Alle aziende che intenderanno avviare tale attività sarà richiesto l’invio di un’autocertificazione all’Istituto Superiore di Sanità, nel caso di produzione di mascherine chirurgiche, o all’INAIL, per la fabbricazione di altri dispositivi di protezione individuale. Le imprese dovranno dichiarare (assumendone la responsabilità) che le mascherine che intendono produrre sono conformi ai requisiti previsti dalla norma tecnica UNI EN 14683:2019 “Maschere facciali ad uso medico – Requisiti e metodi di prova”. L’I.S.S. e l’I.N.A.I.L. entro tre giorni si pronunceranno sulla corrispondenza dei prodotti alle condizioni richieste e approveranno o meno l’avvio della produzione.

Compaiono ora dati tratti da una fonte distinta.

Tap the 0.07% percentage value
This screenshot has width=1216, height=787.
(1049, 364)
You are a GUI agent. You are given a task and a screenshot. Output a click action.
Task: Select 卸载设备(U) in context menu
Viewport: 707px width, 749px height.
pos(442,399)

La risposta dell’Industria della Moda e del Tessile

La stretta imposta dal Governo sulle attività produttive ha di fatto sospeso tutte le attività del settore Moda-Tessile. Queste, infatti, non sono state incluse nella lista del DPCM del 22 marzo 2020 che ha individuato le filiere essenziali che devono rimanere aperte.

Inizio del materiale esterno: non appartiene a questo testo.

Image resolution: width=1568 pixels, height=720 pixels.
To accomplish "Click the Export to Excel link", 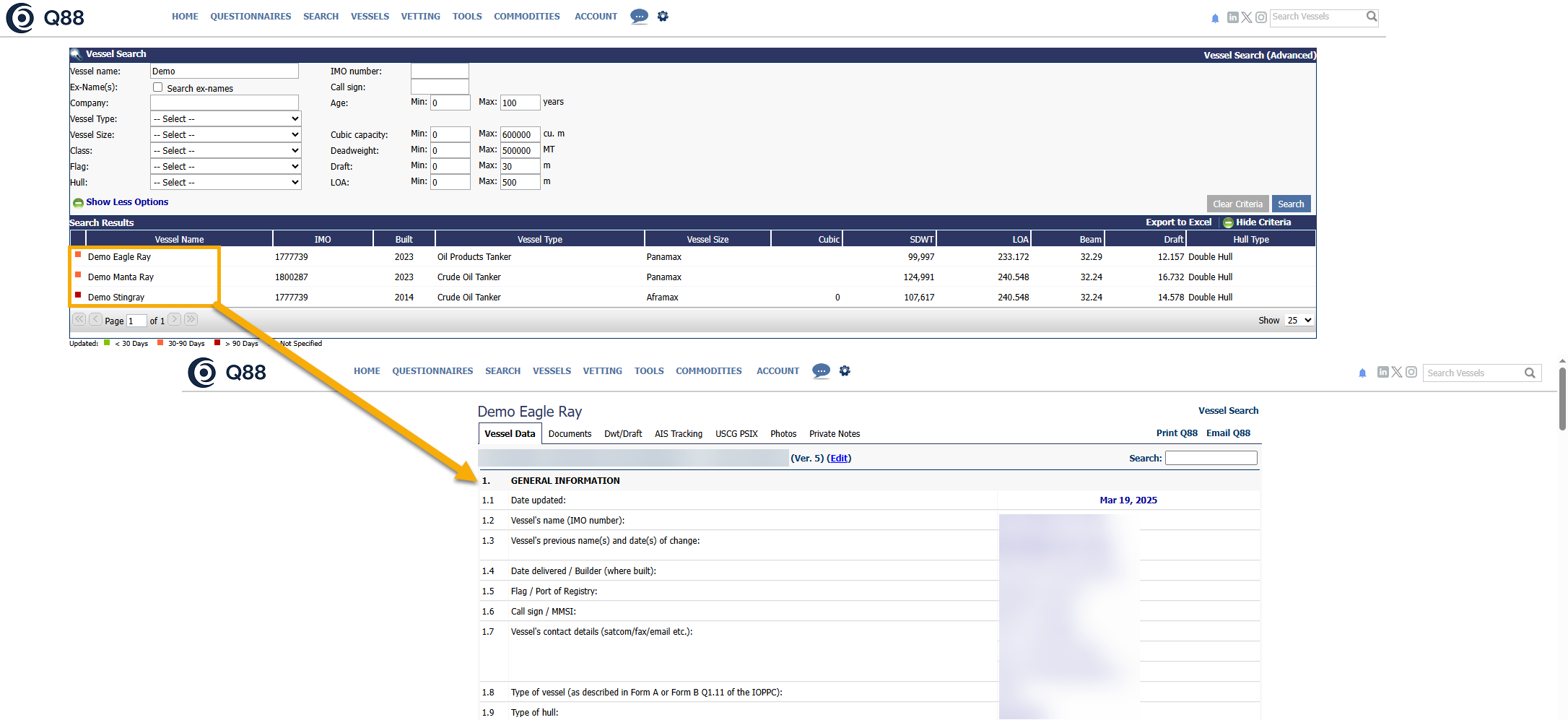I will 1178,222.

Tuttavia, molte imprese del settore, tra le quali rientrano alcuni dei brand più celebri del Made in Italy, hanno risposto all’appello lanciato da Confindustria Moda, Cna Federmoda e Sportello Amianto Nazionale. L’iniziativa ha mobilitato oltre 200 aziende del settore che intendono riconvertire la loro produzione per destinarla all’obiettivo comune: garantire un’adeguata disponibilità di mascherine e camici di protezione in Italia. Era dal secondo conflitto mondiale che alle aziende della Moda e del Tessile non veniva richiesto di impiegare la propria produzione per un’emergenza comune.

Il Commissario straordinario del Governo per l’emergenza Covid-19, Domenico Arcuri, ha annunciato che le prime 25 aziende del settore hanno avviato una produzione di circa 200.000 mascherine al giorno, dato destinato ad aumentare con il passare delle settimane. Queste produzioni saranno destinate a coprire, tramite la Protezione Civile, il fabbisogno delle regioni italiane. Lo stesso sforzo produttivo è stato destinato alla produzione di camici da destinare al personale sanitario in difficoltà.

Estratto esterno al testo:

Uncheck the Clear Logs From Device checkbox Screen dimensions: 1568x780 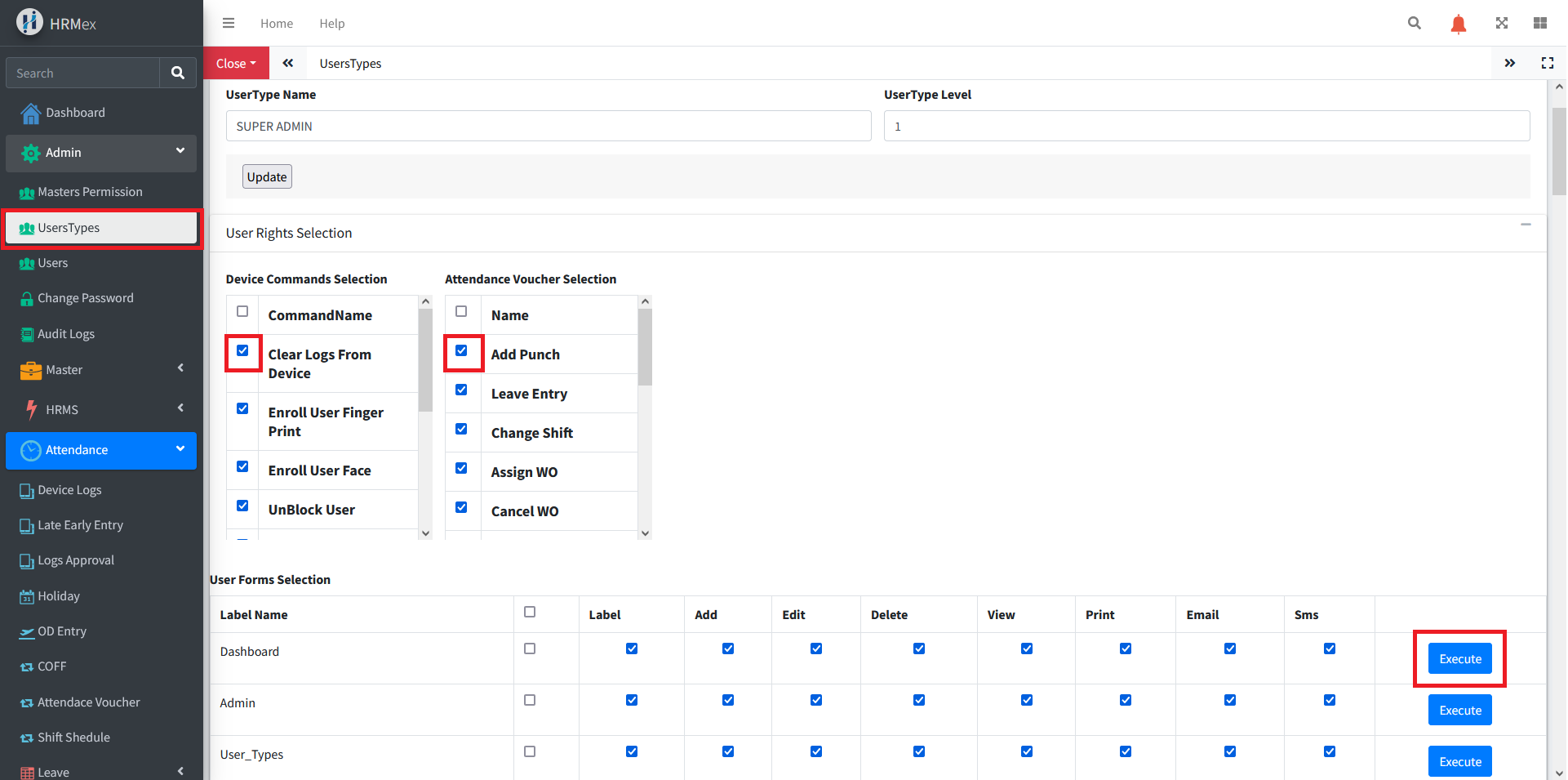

La mobilitazione del mondo della Moda si inserisce tra le tante iniziative messe in atto per rendere l’Italia sempre meno dipendente dalle importazioni da altri Paesi, in un anacronistico ma necessario ritorno alla “produzione autarchica”, resasi indispensabile nella lotta a una pandemia così violenta e inaspettata.